Il racconto può essere letto da differenti punti di vista: cronaca romanzata di vicende reali, affresco desolante della società italiana e di Roma in particolare, dolorosa e rassegnata denuncia del male oscuro dellʼItalia: "la perversa connessione tra politica, malavita, imprenditori marci, Servizi segreti deviati ....
quando questo cancro sarà estirpato ...
se sarà estirpato ..." .
Cʼè una chiave di lettura più semplice: la storia di un gruppo di ragazzi, del loro desiderio di ribellione e di libertà, e di come i loro sogni, e la loro amicizia, si infrangono nella palude romana del denaro, della droga, dei compromessi.
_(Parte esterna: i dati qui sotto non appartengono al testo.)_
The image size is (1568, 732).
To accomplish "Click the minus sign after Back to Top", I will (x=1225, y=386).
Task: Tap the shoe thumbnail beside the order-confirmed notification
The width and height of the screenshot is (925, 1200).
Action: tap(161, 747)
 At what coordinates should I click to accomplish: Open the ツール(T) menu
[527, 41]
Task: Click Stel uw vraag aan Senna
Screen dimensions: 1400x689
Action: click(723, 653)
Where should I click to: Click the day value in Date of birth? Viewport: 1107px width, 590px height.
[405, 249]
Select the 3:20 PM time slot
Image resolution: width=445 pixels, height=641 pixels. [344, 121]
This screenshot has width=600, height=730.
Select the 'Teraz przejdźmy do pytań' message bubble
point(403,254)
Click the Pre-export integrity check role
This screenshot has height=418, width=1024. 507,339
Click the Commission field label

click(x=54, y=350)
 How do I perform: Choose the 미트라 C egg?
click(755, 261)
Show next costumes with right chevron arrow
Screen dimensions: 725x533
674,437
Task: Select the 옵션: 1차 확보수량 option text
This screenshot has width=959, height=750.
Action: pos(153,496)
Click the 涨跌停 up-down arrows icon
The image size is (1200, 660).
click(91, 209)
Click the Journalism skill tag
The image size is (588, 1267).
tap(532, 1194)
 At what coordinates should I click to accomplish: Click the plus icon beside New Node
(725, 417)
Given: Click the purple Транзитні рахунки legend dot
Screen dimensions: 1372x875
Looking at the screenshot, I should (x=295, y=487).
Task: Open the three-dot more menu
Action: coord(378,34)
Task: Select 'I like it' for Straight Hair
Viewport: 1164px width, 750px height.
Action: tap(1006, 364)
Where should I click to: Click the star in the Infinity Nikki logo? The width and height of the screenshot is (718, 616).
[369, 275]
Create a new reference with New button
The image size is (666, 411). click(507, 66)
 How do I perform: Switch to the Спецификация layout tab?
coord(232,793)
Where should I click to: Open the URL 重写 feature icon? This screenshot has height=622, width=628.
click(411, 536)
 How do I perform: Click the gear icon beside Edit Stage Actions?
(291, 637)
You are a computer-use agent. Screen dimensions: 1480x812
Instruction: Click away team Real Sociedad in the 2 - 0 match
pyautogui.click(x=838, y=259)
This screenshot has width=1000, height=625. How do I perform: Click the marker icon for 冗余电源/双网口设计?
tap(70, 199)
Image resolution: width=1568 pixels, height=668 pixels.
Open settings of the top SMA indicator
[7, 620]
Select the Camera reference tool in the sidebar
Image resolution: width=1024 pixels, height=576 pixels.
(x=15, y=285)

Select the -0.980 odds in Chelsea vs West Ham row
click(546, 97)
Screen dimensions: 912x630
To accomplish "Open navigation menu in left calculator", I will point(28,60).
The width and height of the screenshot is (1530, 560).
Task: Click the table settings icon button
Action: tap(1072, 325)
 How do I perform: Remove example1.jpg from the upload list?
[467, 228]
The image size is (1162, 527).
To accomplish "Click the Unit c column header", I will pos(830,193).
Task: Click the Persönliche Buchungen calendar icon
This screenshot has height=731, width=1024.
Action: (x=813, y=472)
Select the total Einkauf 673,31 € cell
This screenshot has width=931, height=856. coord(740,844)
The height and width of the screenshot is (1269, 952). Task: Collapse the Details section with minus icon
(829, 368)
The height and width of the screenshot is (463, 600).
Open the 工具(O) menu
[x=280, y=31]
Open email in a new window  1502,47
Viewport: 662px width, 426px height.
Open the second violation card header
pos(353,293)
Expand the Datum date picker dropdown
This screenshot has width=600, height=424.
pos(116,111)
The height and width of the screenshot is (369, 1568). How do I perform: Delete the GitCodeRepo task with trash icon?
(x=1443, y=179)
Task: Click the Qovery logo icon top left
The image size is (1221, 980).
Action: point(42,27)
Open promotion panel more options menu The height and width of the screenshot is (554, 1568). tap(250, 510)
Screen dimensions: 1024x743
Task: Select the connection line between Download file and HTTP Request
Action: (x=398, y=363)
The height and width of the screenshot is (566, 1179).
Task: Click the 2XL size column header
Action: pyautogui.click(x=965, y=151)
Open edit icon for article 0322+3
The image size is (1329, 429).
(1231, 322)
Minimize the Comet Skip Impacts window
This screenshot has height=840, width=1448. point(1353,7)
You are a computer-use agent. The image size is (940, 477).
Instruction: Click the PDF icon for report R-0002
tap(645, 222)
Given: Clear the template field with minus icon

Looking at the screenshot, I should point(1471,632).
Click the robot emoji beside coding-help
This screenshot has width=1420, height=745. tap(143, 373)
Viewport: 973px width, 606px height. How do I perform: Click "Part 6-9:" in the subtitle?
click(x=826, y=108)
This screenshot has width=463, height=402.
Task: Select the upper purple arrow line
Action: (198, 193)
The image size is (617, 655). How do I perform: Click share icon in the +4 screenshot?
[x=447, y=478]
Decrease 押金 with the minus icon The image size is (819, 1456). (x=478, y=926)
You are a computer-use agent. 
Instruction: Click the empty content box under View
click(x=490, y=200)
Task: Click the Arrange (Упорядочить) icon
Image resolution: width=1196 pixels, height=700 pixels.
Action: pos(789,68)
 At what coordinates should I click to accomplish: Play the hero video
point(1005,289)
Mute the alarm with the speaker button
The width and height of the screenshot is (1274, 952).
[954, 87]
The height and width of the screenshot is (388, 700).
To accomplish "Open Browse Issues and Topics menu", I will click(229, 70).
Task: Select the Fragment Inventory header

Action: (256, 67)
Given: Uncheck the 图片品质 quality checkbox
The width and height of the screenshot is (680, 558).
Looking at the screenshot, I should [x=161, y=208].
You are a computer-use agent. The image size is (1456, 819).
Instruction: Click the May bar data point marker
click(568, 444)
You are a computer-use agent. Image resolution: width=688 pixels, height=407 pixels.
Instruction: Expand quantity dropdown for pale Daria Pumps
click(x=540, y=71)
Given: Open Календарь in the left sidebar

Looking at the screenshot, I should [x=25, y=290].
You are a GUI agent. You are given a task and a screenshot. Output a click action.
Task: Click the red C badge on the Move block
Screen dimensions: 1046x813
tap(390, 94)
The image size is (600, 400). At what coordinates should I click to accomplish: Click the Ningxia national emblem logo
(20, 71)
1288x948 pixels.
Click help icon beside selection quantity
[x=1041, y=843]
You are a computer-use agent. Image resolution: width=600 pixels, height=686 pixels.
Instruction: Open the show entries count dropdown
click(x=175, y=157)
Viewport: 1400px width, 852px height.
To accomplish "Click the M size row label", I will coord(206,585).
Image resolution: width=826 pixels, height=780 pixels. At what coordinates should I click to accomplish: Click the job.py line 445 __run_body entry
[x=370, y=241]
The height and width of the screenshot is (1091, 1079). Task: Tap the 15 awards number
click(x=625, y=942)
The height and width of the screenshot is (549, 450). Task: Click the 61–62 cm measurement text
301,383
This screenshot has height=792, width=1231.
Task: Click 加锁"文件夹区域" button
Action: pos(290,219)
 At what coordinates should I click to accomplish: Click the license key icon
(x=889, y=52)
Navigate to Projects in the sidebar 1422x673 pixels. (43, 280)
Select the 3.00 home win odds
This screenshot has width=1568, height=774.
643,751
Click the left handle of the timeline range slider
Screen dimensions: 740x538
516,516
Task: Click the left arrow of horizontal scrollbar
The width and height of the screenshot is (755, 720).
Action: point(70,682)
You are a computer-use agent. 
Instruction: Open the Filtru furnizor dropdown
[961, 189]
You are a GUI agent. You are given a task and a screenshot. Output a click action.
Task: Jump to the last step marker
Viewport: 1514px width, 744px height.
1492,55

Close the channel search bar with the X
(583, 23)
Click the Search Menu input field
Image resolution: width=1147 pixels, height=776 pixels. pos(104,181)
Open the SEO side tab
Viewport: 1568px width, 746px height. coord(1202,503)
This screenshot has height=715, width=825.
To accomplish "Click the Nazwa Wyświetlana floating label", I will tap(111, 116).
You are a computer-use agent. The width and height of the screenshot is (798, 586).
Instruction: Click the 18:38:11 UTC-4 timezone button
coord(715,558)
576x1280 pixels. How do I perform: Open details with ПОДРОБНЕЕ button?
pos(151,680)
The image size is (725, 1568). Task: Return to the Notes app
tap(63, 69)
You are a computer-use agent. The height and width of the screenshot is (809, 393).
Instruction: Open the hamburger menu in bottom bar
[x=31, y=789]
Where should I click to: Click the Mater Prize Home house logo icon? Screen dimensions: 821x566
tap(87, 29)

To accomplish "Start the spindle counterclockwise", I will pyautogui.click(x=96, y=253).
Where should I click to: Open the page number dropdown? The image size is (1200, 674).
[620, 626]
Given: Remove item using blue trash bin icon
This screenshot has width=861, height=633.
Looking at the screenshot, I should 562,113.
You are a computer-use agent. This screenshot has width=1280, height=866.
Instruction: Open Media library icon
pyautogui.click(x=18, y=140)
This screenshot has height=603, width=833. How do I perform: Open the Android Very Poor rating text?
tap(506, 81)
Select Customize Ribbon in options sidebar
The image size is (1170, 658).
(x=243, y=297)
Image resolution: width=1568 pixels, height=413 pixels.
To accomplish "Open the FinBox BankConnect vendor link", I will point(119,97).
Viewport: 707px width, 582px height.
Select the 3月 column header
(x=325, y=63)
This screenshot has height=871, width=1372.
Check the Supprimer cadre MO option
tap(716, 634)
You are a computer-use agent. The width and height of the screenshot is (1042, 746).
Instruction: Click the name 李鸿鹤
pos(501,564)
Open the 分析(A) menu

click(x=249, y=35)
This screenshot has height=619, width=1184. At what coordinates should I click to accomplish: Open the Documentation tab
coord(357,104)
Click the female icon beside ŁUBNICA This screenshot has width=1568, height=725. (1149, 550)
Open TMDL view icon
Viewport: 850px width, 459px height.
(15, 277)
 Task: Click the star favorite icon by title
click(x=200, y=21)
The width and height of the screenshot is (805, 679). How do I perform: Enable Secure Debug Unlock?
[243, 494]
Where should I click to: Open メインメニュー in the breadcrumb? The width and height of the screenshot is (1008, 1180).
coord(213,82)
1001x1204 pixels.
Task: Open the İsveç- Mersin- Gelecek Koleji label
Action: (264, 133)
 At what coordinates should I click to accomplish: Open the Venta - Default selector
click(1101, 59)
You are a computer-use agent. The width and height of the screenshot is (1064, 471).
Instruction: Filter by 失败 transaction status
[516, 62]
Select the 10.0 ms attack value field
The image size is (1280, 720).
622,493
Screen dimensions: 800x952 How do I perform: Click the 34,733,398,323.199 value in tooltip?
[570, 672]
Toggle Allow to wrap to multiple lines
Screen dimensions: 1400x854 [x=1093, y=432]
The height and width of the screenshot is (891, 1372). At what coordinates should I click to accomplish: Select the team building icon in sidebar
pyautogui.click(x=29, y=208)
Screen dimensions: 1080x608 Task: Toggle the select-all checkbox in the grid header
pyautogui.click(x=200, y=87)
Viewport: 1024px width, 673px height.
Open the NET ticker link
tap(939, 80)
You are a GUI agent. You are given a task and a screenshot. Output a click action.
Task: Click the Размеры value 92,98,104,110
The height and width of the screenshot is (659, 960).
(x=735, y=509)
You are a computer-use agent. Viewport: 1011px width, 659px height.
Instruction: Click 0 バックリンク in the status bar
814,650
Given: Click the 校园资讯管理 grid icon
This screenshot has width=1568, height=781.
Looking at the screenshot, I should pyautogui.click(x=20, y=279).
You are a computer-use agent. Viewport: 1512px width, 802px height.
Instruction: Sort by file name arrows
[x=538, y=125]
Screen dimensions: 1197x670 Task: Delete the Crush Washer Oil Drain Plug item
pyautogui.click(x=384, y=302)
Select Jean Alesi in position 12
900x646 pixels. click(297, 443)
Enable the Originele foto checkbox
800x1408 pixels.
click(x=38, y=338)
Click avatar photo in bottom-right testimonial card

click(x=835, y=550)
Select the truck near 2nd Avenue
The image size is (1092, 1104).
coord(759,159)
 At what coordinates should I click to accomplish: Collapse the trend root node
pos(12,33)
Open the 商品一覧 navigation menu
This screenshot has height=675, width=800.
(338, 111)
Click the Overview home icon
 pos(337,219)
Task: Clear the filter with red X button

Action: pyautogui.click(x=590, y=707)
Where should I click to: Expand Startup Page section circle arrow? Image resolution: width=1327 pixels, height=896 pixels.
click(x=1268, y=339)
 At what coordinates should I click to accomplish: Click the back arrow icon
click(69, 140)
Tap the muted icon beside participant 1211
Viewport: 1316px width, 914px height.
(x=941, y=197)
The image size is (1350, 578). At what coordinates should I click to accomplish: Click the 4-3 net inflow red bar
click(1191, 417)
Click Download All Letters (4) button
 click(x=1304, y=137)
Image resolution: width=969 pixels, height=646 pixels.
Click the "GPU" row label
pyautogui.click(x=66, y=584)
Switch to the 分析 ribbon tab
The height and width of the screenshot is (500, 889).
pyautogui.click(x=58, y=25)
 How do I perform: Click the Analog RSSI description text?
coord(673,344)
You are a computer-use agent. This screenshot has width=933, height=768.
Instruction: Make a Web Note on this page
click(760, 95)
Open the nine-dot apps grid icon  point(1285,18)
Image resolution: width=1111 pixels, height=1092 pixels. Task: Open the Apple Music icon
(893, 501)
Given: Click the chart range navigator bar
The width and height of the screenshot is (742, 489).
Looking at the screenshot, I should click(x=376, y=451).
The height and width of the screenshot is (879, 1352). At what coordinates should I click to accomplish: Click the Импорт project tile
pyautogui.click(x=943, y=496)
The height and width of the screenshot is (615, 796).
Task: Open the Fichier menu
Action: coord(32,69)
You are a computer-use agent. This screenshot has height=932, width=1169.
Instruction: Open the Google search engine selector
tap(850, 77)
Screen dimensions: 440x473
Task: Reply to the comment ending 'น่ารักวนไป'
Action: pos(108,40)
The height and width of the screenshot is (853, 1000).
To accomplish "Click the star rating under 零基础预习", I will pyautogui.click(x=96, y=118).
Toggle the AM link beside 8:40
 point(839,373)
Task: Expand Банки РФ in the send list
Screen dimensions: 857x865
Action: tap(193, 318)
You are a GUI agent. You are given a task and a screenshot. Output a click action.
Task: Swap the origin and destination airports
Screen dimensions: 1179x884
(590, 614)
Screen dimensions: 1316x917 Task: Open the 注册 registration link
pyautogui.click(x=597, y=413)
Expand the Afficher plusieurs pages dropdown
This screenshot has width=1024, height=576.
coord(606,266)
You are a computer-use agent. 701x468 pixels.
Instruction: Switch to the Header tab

Quando Roberta, "dopo aver fatto lʼamore, gli chiese per lʼennesima volta perché facesse tutto questo, (il Freddo) riuscì a trovare la risposta sincera: perché così me sento libero".
Nel prologo, un superstite della banda, dopo aver ucciso a sangue freddo un piccolo delinquente, "indifferente ai pianti, al rumore dei passi, alle sirene che sʼavvicinavano, gli volse le spalle, e puntata lʼarma contro la luna bastarda urlò, con quanto fiato aveva in corpo: io stavo col Libanese !"

Il contesto è il pregio fondamentale del libro.
I difetti sono i personaggi e la trama.
I primi sono degli stereotipi, esaminati in modo superficiale, forse perché lo scrittore non privilegia le vicende di alcuni rispetto a quelle di altri: tutti si affollano sullo stesso piano e tutti scompaiono e ricompaiono facendo perdere al lettore il filo dello loro peripezie e dei loro sentimenti.
La trama si evolve lentamente, senza sorprese, in modo ripetitivo: passano gli anni, si evolve la banda, ma i fatti sembrano sempre gli stessi, come se gli atti criminali siano monotoni, perché sempre uguali a sé stessi; se non cʼè un grande scrittore, che li dà spessore e ritmo, sopraggiunge la noia.

Perché leggerlo ? È una parte della nostra storia, ma il romanzo è alla fine prolisso e noioso.